The Art of Happiness - Pursuing



The ‘Pursuit of Happiness’ may have been a quite famous movie, but in real life, the pursuit of happiness does not help. Thinking too explicitly about happiness may prove to be counterproductive. The individual involved in a mad and conscious race for happiness may end up not being happy at all. One study found that people who listened to good music experienced far more happiness than those people who were deliberately asked to feel happy after listening to the same music. Goals are achieved by prioritizing them. Similarly, if happiness is one’s goal, it should be achieved by assigning it a priority.

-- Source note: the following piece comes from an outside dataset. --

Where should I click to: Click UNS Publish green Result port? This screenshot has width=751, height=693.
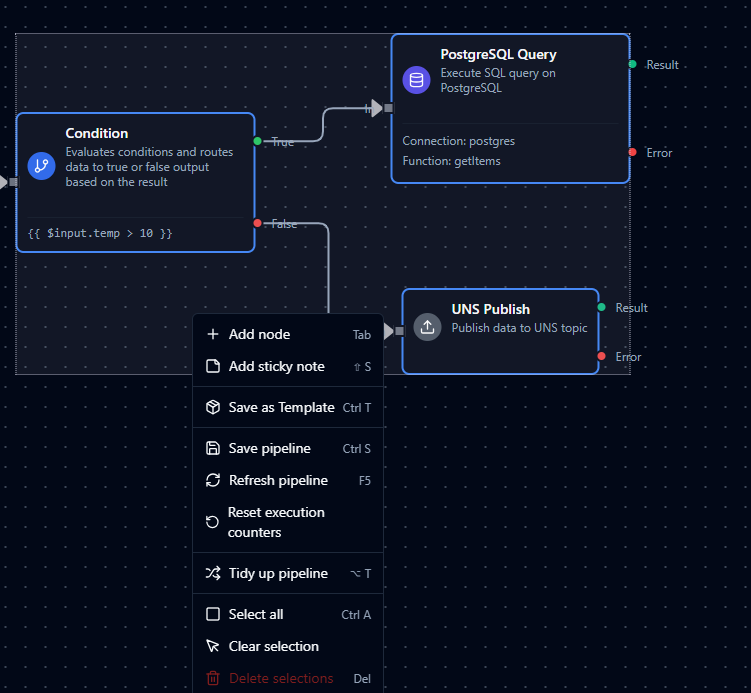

Happiness can be associated to sensory pleasure, which is felt during parties or night-outs or camping. Some people also see happiness as a feeling that gives them a feeling of being superior to someone else in their life. The feeling of abundance is also equated to happiness by many people. It is a condition when life feels perfect with all its imperfections. It is important to define happiness. A person who aims to be happier must not be obsessed with happiness.

No Pursuit of Mediums

The pursuit of happiness leads a person to indulge in the pursuit of mediums to attain happiness. A person finds earning money, power and fame as the ways to attain happiness and this is what leads to the path of destruction. The moment a person becomes physically and mentally comfortable and is no longer obsessed with the attainment of happiness that is the moment one becomes happy.

A study by researchers at University of California, Berkeley, has found that those who seek happiness not by prioritizing it, but by pursuing it, are the ones who feel lonelier and more depressed. The tendency to monitor one’s happiness leads one to compare one’s state of mind to the ideal state of happiness which one has created for himself or herself. This is the reason why pursuing happiness blindly does not help much.

Hence, it is far more important to prioritize and not pursue happiness.